• WORK INSTRUCTIONS
The following data is to be repeated exactly, its pictures excluded.

• DATA EXTRACTS
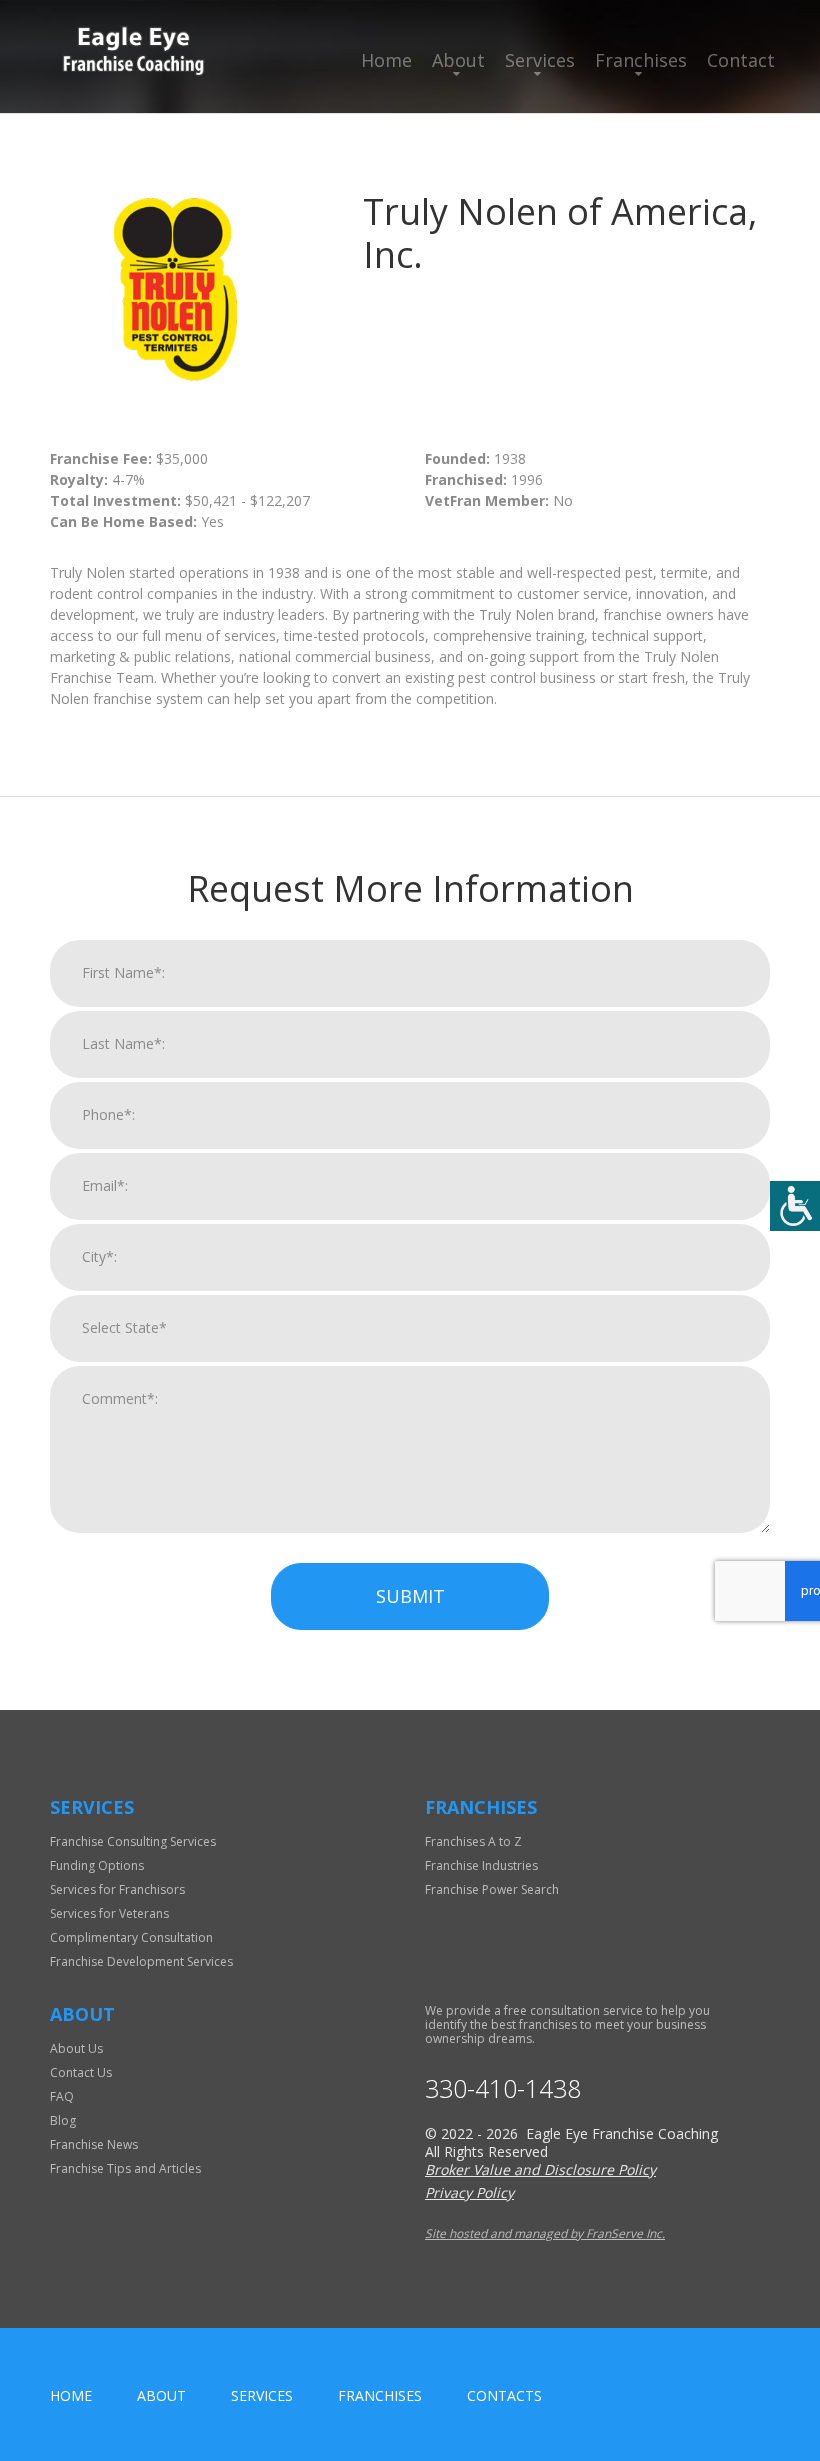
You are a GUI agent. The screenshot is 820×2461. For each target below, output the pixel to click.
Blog (63, 2120)
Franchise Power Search (492, 1889)
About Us (76, 2048)
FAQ (62, 2096)
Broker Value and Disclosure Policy (540, 2169)
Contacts (504, 2395)
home (71, 2395)
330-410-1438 (503, 2088)
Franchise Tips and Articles (125, 2168)
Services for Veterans (109, 1913)
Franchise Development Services (141, 1961)
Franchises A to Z (473, 1841)
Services (540, 60)
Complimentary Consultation (131, 1937)
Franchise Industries (481, 1865)
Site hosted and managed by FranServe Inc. (545, 2233)
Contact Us (81, 2072)
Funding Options (97, 1865)
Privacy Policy (469, 2192)
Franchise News (94, 2144)
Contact (741, 60)
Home (386, 60)
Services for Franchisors (117, 1889)
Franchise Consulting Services (133, 1841)
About (458, 60)
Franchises (641, 60)
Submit (410, 1596)
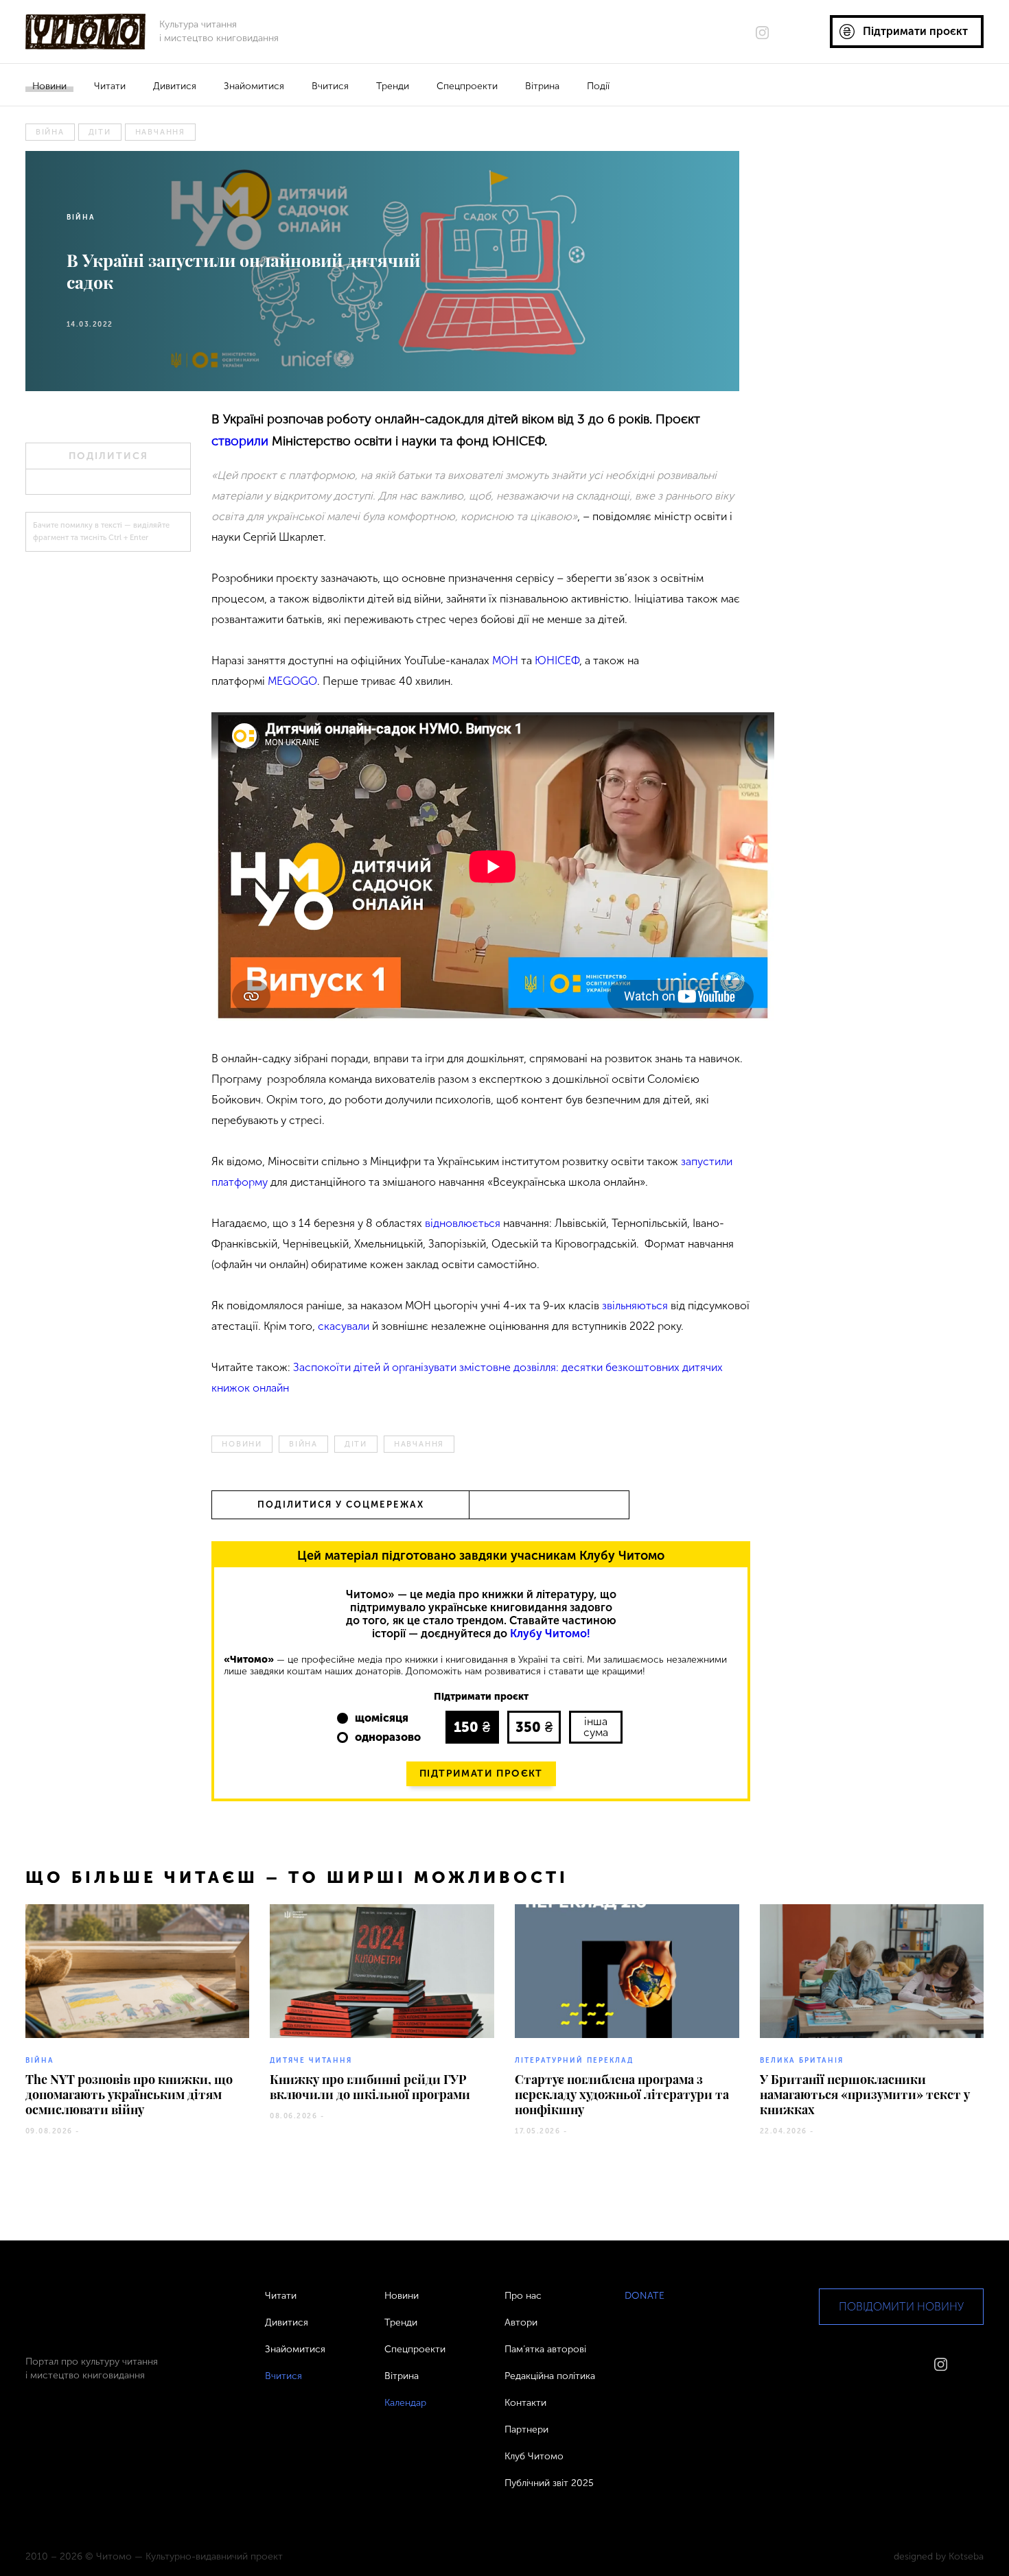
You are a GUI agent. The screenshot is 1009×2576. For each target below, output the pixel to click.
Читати (110, 86)
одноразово (388, 1737)
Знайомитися (254, 86)
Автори (521, 2322)
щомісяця (381, 1717)
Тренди (392, 86)
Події (598, 86)
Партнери (526, 2429)
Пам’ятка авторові (545, 2349)
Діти (100, 132)
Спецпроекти (467, 86)
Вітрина (542, 86)
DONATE (644, 2296)
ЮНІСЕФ (557, 660)
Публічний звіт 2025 (549, 2483)
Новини (49, 86)
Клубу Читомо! (550, 1633)
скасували (343, 1326)
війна (50, 132)
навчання (160, 132)
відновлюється (462, 1223)
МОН (505, 660)
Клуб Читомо (534, 2456)
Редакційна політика (550, 2376)
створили (239, 441)
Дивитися (174, 86)
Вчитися (330, 86)
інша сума (595, 1727)
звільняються (636, 1305)
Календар (405, 2403)
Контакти (525, 2403)
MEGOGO (292, 681)
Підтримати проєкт (481, 1773)
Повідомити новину (901, 2306)
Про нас (523, 2296)
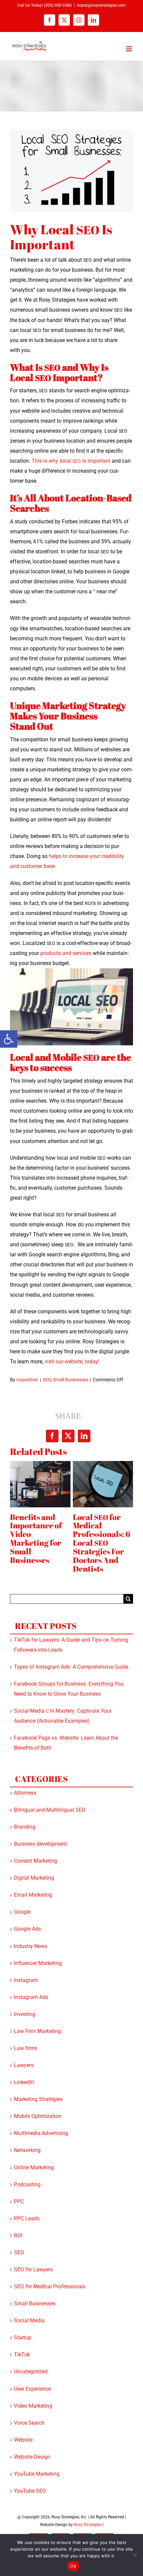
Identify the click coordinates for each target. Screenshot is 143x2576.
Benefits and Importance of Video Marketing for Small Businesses (36, 1539)
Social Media (29, 2320)
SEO (47, 1379)
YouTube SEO (30, 2491)
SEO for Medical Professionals (49, 2286)
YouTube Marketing (37, 2474)
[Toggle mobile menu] (129, 48)
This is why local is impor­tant (71, 461)
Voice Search (29, 2423)
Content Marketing (35, 1861)
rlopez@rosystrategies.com (101, 5)
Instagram (26, 1980)
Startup (22, 2337)
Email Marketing (33, 1895)
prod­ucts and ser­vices (65, 953)
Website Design (32, 2457)
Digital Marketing (34, 1878)
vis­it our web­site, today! (73, 1361)
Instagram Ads (31, 1997)
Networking (27, 2150)
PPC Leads (27, 2218)
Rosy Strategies (87, 2524)
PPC (19, 2201)
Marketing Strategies (38, 2099)
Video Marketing (33, 2406)
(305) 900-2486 (58, 5)
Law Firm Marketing (37, 2031)
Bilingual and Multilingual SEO (49, 1810)
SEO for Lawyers (33, 2269)
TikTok (22, 2354)
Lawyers (24, 2065)
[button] (8, 1039)
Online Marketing (34, 2167)
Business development (40, 1844)
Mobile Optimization (38, 2116)
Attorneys (25, 1793)
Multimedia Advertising (41, 2133)
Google (22, 1912)
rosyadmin (27, 1379)
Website (23, 2440)
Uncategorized (31, 2371)
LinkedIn (24, 2082)
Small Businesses (70, 1379)
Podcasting (27, 2184)
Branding (24, 1827)
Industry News (30, 1946)
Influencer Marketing (38, 1963)
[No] (134, 2555)
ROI (18, 2235)
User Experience (32, 2389)
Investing (24, 2014)
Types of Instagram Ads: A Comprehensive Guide (71, 1667)
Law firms (25, 2048)
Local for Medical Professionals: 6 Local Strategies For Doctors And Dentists (101, 1543)
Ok (73, 2566)
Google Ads (27, 1929)
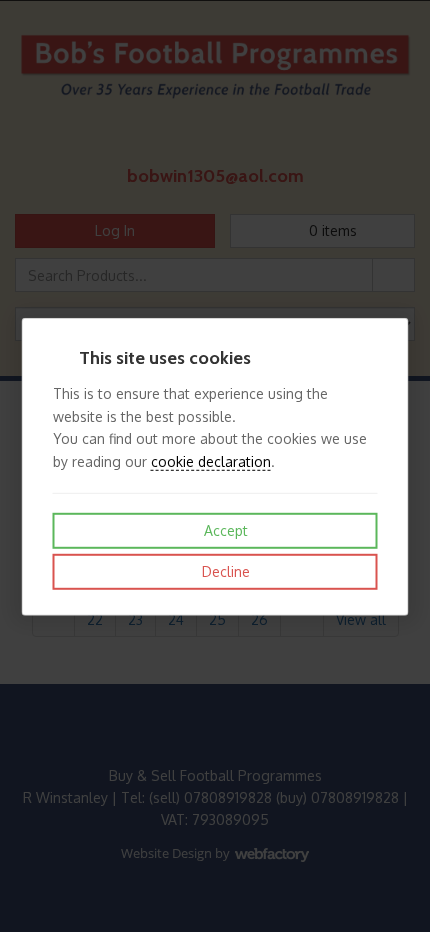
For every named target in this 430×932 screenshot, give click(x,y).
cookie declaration (211, 460)
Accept (224, 530)
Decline (224, 571)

• YOUR RESPONSE
You are a GUI agent. The screenshot is 820×2461. For each target below, output the pixel to click.
Blog (63, 2120)
Franchise Power Search (492, 1889)
About Us (76, 2048)
FAQ (62, 2096)
Broker Value and Disclosure Policy (540, 2169)
Contacts (504, 2395)
home (71, 2395)
330-410-1438 (503, 2088)
Franchise Tips and Articles (125, 2168)
Services for Veterans (109, 1913)
Franchise Development Services (141, 1961)
Franchises A to Z (473, 1841)
Services (540, 60)
Complimentary Consultation (131, 1937)
Franchise Industries (481, 1865)
Site hosted and managed by FranServe Inc. (545, 2233)
Contact Us (81, 2072)
Funding Options (97, 1865)
Privacy Policy (469, 2192)
Franchise News (94, 2144)
Contact (741, 60)
Home (386, 60)
Services for Franchisors (117, 1889)
Franchise Consulting Services (133, 1841)
About (458, 60)
Franchises (641, 60)
Submit (410, 1596)
You are a GUI agent. The screenshot is 1009×2576. For each target below, output the pixel to click.
Читати (110, 86)
одноразово (388, 1737)
Знайомитися (254, 86)
Автори (521, 2322)
щомісяця (381, 1717)
Тренди (392, 86)
Події (598, 86)
Партнери (526, 2429)
Пам’ятка авторові (545, 2349)
Діти (100, 132)
Спецпроекти (467, 86)
Вітрина (542, 86)
DONATE (644, 2296)
ЮНІСЕФ (557, 660)
Публічний звіт 2025 (549, 2483)
Новини (49, 86)
Клубу Читомо! (550, 1633)
скасували (343, 1326)
війна (50, 132)
навчання (160, 132)
відновлюється (462, 1223)
МОН (505, 660)
Клуб Читомо (534, 2456)
Редакційна політика (550, 2376)
створили (239, 441)
Дивитися (174, 86)
Вчитися (330, 86)
інша сума (595, 1727)
звільняються (636, 1305)
Календар (405, 2403)
Контакти (525, 2403)
MEGOGO (292, 681)
Підтримати проєкт (481, 1773)
Повідомити новину (901, 2306)
Про нас (523, 2296)
Identify the click coordinates for each target. Screenshot is 143x2576.
Benefits and Importance of Video Marketing for Small Businesses (36, 1539)
Social Media (29, 2320)
SEO (47, 1379)
YouTube SEO (30, 2491)
SEO for Medical Professionals (49, 2286)
YouTube Marketing (37, 2474)
[Toggle mobile menu] (129, 48)
This is why local is impor­tant (71, 461)
Voice Search (29, 2423)
Content Marketing (35, 1861)
rlopez@rosystrategies.com (101, 5)
Instagram (26, 1980)
Startup (22, 2337)
Email Marketing (33, 1895)
prod­ucts and ser­vices (65, 953)
Website Design (32, 2457)
Digital Marketing (34, 1878)
vis­it our web­site, today! (73, 1361)
Instagram Ads (31, 1997)
Networking (27, 2150)
PPC Leads (27, 2218)
Rosy Strategies (87, 2524)
PPC (19, 2201)
Marketing Strategies (38, 2099)
Video Marketing (33, 2406)
(305) 900-2486 (58, 5)
Law Firm Marketing (37, 2031)
Bilingual and Multilingual SEO (49, 1810)
SEO for Lawyers (33, 2269)
TikTok (22, 2354)
Lawyers (24, 2065)
[button] (8, 1039)
Online Marketing (34, 2167)
Business development (40, 1844)
Mobile Optimization (38, 2116)
Attorneys (25, 1793)
Multimedia Advertising (41, 2133)
Google (22, 1912)
rosyadmin (27, 1379)
Website (23, 2440)
Uncategorized (31, 2371)
LinkedIn (24, 2082)
Small Businesses (70, 1379)
Podcasting (27, 2184)
Branding (24, 1827)
Industry News (30, 1946)
Influencer Marketing (38, 1963)
[No] (134, 2555)
ROI (18, 2235)
User Experience (32, 2389)
Investing (24, 2014)
Types of Instagram Ads: A Comprehensive Guide (71, 1667)
Law firms (25, 2048)
Local for Medical Professionals: 6 Local Strategies For Doctors And Dentists (101, 1543)
Ok (73, 2566)
Google Ads (27, 1929)
For every named target in this 430×932 screenshot, give click(x,y).
cookie declaration (211, 460)
Accept (224, 530)
Decline (224, 571)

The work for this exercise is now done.